I had a large topic typed up with a step by step, but the post didn't go through and I can't be bothered to type it again so here is the abbreviated version:
This is the first step and it's simple. figure out which parts need to change colors, mix up paint, and paint over those parts. Be sure that you have the model entirely broken down first, as shown in part 1). For this Jeep, I recolored the floorboards and the engine compartment into a flat metallic gray. The same was also done for the drive train. I also repainted the machine gun
This is when you paint the small parts of the model to make them stand out. For this Jeep, I painted the bolts and tire rims in shades of silver and metallic black. I also repainted the engine with historically inaccurate red and gold. The most important part of painting any model is to go with what looks best if you aren't going for 101% accuracy. Let it dry before moving on to the next part.
Different from weathering, a good light silver drybrush can make any plastic look like it's brushed metal. Lightly coat your brush in silver, and wipe as much paint off as you can onto a non-model surface until you just leave faint streaks of silver. Then begin to brush the model with what's left. Your goal is not to make "scratches" on the model, you just want to leave a thin layer of metallic flake and shine. Let it dry before moving on to the next part.
Same Process as silver drybrushing. This will slightly darken the model and will also tone down the silver. This is also the step to apply a wash if you want to. Feel free to leave areas darker than others as part of the weathering process. Let it dry before moving on to the next part.
This step is optional, but it adds realism.
Mix up some metallic matte orange. Apply it lightly to sharp edges and corners, but not as lightly as a drybrush. You don't want to drybrush it, but you don't want the brush to be soaking wet with paint either. Go nuts with it on the chassis, where rust usually forms first. It also helps to use an exceptionally stiff brush for this. Let it dry before moving on to the next part.
Get a thin brush (I recommend a 50/0 brush, but you can do it with a 10/0 if you are careful). You want the brush to be wet with paint for this. Rapidly drag the tip of the brush over small areas of the model like you do when hatching and cross-hatching a drawing. Don't worry if the lines aren't straight. Most scratches aren't. For added realism, put scratches on top of spots where you have added rust earlier. Let it dry before moving on to the next part.
Episode 1 will be concluded tomorrow when I explain how to do mud splatters.
Also, I didn't paint today, but I did kitbash together something big. Really big (for a figure). He will be one of the figures I paint in the "painting a kitbashed figure" episodes.

## [Goals]
1. In the model-painting guide, what brush size does the writer recommend for adding scratches?
2. Echo everything from "This step is" down to "earlier. Let it dry before moving on to the next part." in the model-painting guide.

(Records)
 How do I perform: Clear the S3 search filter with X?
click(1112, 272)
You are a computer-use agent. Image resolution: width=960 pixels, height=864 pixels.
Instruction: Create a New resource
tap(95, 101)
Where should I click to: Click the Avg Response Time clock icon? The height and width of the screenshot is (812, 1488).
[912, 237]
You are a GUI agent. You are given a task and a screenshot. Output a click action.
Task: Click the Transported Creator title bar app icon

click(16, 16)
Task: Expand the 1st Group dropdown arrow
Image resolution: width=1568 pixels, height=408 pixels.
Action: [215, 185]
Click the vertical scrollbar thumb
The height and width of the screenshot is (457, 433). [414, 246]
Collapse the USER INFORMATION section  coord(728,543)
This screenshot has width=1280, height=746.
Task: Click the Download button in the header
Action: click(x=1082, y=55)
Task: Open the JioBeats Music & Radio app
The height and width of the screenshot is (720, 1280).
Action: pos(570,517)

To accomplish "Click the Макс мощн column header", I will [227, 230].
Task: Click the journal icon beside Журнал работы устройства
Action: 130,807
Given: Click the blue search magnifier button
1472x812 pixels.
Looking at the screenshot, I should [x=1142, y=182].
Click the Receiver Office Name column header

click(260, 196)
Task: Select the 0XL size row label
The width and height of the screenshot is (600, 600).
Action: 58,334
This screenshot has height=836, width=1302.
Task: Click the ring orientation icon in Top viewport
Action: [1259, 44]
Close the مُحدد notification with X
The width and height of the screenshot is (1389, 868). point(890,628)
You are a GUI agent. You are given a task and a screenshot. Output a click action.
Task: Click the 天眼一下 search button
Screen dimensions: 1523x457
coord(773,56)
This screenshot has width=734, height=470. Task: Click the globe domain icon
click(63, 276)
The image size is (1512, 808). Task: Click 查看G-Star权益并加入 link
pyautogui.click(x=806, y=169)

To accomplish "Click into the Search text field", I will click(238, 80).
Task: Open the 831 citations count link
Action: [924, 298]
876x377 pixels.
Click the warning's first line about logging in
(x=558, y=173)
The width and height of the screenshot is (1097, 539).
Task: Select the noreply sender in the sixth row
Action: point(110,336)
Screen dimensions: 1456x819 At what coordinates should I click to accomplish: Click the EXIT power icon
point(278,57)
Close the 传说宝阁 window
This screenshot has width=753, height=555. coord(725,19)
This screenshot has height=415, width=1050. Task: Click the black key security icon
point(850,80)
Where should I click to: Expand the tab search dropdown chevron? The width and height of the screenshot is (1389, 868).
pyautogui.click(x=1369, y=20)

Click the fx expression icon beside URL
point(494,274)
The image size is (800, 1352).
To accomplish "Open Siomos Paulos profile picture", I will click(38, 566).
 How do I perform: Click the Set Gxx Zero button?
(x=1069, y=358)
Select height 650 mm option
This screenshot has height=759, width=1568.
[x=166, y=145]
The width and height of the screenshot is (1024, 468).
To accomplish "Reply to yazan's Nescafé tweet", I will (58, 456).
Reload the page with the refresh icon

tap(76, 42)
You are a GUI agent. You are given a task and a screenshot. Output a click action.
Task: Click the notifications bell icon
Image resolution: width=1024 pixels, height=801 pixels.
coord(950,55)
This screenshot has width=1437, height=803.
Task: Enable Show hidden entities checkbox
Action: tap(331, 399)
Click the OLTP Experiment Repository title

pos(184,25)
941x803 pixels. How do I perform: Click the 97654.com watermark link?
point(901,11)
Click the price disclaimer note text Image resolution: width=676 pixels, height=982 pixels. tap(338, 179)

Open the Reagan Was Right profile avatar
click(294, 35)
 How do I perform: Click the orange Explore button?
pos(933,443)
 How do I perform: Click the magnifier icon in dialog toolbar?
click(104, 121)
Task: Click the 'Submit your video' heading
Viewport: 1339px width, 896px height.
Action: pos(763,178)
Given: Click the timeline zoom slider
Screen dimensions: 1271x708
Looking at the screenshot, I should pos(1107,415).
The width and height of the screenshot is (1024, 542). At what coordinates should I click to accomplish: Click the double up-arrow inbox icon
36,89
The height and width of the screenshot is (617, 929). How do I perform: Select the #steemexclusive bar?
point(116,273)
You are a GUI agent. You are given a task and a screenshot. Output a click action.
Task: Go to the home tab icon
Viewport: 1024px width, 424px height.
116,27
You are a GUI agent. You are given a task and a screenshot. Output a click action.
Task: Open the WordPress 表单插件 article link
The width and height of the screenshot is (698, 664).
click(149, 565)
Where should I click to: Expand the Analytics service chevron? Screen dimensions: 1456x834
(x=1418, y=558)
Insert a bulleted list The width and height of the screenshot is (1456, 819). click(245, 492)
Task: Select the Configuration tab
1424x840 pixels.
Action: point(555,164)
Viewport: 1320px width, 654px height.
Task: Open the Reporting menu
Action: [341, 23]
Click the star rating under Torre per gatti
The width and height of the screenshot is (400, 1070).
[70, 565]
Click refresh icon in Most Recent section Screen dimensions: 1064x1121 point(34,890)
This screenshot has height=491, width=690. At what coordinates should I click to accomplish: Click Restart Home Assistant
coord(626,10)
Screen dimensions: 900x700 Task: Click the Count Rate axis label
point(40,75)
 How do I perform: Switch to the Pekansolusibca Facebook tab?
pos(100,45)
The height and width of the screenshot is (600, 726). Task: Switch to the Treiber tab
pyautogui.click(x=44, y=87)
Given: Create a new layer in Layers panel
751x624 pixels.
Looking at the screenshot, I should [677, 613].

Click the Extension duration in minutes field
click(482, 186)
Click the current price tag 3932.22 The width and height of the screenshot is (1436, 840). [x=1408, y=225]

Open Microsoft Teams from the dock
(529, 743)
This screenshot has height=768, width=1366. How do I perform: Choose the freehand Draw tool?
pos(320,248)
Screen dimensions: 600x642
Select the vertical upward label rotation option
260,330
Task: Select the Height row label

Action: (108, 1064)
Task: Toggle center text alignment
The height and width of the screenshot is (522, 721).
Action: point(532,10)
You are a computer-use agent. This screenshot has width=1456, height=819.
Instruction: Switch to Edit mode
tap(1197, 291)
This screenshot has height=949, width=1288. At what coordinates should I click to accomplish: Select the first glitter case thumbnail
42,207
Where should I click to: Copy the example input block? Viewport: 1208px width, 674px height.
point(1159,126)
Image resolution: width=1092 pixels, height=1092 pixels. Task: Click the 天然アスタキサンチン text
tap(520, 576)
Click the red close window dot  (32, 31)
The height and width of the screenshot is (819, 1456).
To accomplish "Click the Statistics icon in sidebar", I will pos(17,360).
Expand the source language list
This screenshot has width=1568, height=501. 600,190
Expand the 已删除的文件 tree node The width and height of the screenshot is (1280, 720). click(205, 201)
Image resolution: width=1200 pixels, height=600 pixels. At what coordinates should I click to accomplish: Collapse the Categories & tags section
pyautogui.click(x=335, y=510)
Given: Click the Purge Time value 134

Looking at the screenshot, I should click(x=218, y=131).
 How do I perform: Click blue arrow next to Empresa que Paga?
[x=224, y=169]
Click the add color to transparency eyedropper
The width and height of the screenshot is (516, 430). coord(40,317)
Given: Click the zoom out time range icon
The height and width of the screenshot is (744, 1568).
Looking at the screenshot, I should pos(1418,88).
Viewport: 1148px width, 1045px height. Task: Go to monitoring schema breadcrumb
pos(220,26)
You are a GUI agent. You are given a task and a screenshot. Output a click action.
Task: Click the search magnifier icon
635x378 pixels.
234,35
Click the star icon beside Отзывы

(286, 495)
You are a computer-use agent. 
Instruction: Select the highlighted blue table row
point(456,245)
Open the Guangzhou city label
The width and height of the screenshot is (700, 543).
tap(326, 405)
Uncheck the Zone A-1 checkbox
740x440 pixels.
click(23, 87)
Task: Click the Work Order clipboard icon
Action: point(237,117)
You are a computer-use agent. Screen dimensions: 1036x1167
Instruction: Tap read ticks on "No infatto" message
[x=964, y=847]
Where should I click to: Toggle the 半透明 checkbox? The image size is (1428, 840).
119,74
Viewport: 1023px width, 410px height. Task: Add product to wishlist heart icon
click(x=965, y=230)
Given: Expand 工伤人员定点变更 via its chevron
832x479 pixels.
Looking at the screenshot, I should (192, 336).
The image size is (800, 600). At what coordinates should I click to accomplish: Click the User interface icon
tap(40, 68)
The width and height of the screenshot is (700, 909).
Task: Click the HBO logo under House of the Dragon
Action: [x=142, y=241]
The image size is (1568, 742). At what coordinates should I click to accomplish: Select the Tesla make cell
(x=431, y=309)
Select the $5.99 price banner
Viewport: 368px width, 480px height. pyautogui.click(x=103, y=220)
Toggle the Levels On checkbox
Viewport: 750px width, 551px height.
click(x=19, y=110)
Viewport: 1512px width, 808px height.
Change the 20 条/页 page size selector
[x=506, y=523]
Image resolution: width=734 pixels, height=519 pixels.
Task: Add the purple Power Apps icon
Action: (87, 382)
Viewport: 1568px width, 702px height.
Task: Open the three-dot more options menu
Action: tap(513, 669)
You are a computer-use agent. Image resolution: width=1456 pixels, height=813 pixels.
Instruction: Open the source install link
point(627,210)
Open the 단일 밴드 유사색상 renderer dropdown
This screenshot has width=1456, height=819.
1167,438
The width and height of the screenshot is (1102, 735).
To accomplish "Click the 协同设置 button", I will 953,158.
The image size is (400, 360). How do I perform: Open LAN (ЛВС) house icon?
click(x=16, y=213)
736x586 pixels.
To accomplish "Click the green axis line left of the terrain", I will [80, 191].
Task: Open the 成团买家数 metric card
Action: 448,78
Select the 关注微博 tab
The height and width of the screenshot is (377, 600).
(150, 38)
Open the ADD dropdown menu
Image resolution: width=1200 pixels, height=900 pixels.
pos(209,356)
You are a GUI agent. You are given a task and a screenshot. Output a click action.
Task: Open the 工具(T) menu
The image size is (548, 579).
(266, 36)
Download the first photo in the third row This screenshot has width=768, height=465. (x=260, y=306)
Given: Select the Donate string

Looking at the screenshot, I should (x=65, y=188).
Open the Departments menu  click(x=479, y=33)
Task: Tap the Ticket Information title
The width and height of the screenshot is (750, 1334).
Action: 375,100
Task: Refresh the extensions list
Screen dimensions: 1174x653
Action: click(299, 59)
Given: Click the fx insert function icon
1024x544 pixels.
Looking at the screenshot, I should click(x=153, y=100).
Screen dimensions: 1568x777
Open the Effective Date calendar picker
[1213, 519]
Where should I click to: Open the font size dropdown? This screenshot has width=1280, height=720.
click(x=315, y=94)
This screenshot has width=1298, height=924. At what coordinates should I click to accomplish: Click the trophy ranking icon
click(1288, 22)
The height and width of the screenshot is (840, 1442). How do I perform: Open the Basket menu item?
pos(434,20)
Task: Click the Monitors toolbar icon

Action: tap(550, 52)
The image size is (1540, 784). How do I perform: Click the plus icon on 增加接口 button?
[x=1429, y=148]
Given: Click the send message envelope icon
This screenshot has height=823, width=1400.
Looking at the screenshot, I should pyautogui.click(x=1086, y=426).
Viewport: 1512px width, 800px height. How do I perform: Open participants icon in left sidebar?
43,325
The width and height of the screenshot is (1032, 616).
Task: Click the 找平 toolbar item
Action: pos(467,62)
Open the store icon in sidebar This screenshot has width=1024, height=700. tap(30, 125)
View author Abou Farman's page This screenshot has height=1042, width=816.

## [Exercise answers]
1. A 50/0 brush, though a 10/0 also works if you are careful.

2.
This step is optional, but it adds realism.
Mix up some metallic matte orange. Apply it lightly to sharp edges and corners, but not as lightly as a drybrush. You don't want to drybrush it, but you don't want the brush to be soaking wet with paint either. Go nuts with it on the chassis, where rust usually forms first. It also helps to use an exceptionally stiff brush for this. Let it dry before moving on to the next part.
Get a thin brush (I recommend a 50/0 brush, but you can do it with a 10/0 if you are careful). You want the brush to be wet with paint for this. Rapidly drag the tip of the brush over small areas of the model like you do when hatching and cross-hatching a drawing. Don't worry if the lines aren't straight. Most scratches aren't. For added realism, put scratches on top of spots where you have added rust earlier. Let it dry before moving on to the next part.